Trains, on the other hand, even high-speed trains, are relatively quite robust, and even severe train accidents typically only kill a small fraction of the passengers. Trains are extremely long (and the passenger density of high-speed trains relatively low compared to local trains), and the direct effect of a blast would be limited to those in the immediate vicinity. The most you can hope for is to derail the train (which is not at all a given), and even a derailing passenger-train is likely to have many survivors. The worst train accidents in terms of deaths have been due to the effects of extremely specific locations.
(2) As famously shown in 9/11, airplanes can be used as (extraordinarily effective) missiles; if you manage to take one over, you can aim at a wide variety of targets. Trains basically cannot be used this way. So if you attack a train, you basically are limited to killing passengers—and as point (1) noted, even that is fairly difficult.
(3) Once an airplane is in flight, they're pretty much out of reach. Trains, on the other, because they travel on the ground, are exposed to trackside attack. If you want to attack a train (for whatever reason), your best bet is to place a large bomb by the side of the track, not to try smuggling one on board. [That this has, mostly, not been done is probably more a testament to the low "terrorism yield" from attacking trains than to the difficulty of doing it.]
Because of this, the benefit of securing passengers is far lower for trains than it is for airplanes.

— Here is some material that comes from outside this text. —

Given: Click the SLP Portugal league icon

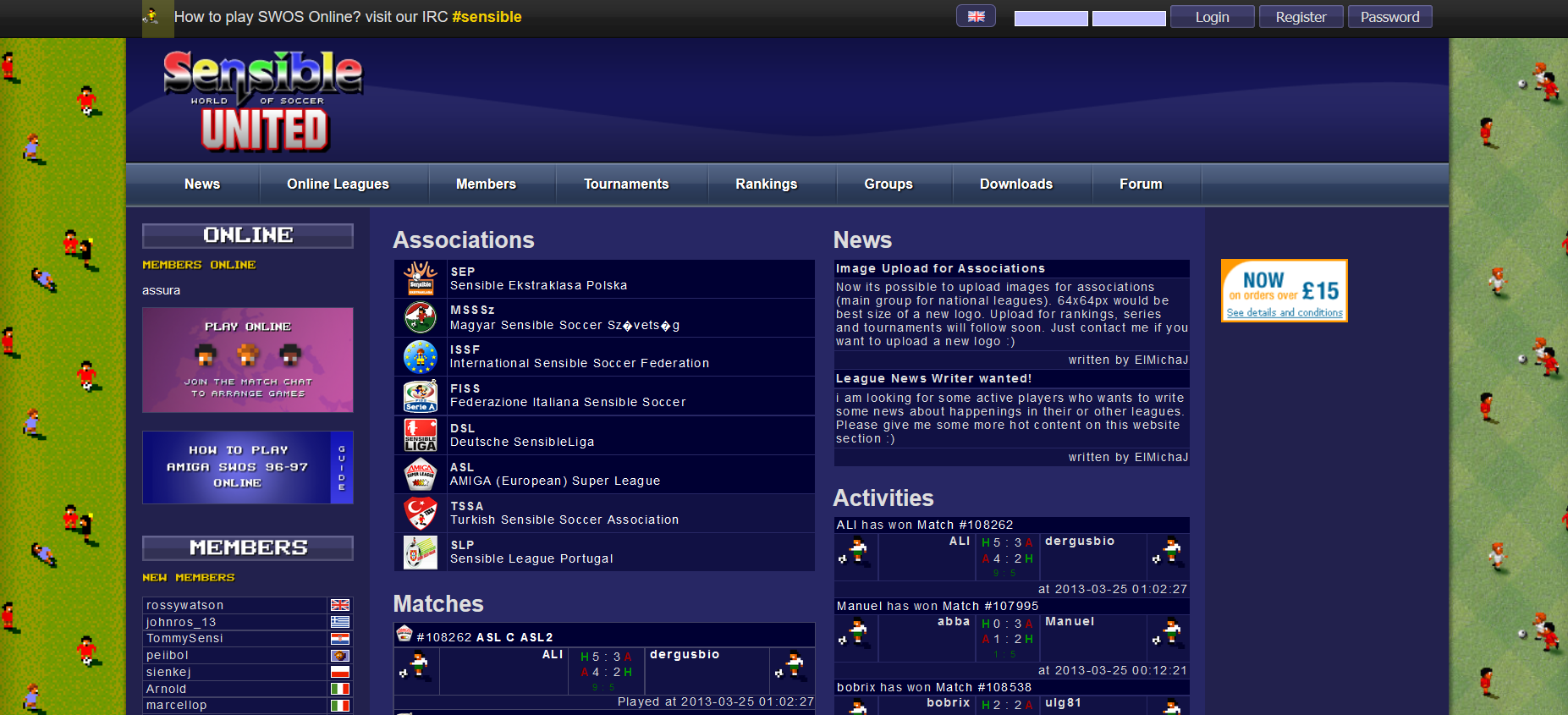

(4) Because one of the big advantages of trains is easy and fast boarding and disembarking of passengers, at multiple points, with relatively minimal infrastructure and staffing, the costs of extreme security would be far more prohibitive for trains than for airplanes. Given that the advantages of such security would be, at best, very dubious, the costs obviously tend to dominate the discussion.
Attacking a train, even a high-speed train, is much more akin to simply attacking any crowded location—a club, a restaurant, a theatre—than it is to attacking an airplane. [Because of this, an attack on a crowded local train is likely to be more effective than an attack on high-speed rail.]
You can cause economic effects by damaging infrastructure, but even that is unlikely to be significant.
So basically, (a) trains are just not that attractive a target for terrorism, and (b) the (extreme) costs of airport-style security would not justified by the (very minimal) benefits. Despite the overlap in the service they provide, airplanes and trains are simply very different in many ways.
Did this a few weeks ago and also saved myself a great deal of strike-related uncertainty (Paris region connections were at a standstill).
Problem is, that hasn't been the case in the United States.
Or rather, while passenger miles are still up over the past 14 years, both aviation fuel consumption and departures are down.
The US hit peak aviation fuel in 2000. Peak departures occurred in 2005, likely due to a shift to smaller aircraft. Total passenger miles remain up since then, due largely to increased load factors -- reduced seat pitch (spacing) allowing more rows aboard aircraft, and improved scheduling packing more people into those seats.
I discovered the peak aviation fuel element when looking into one of several rather unconvincing projects aimed at providing biofuels for commercial aviation (the proposals simply don't scale).
http://www.reddit.com/r/dredmorbius/comments/1wo2hl/boeings_...
Using the US Department of Transportation's "RITA" data, 2013 aviation fuel consumption was 17% below 2000 levels, and less than half of the 2000 prediction.
http://www.faa.gov/data_research/aviation/aerospace_forecast...Steve Kopits points out that departures peaked in 2005, two years before the recession started,
http://energypolicy.columbia.edu/events-calendar/global-oil-...
See p. 37 of the slide deck: http://energypolicy.columbia.edu/sites/default/files/energy/...
I'm long-term quite bearish on aviation.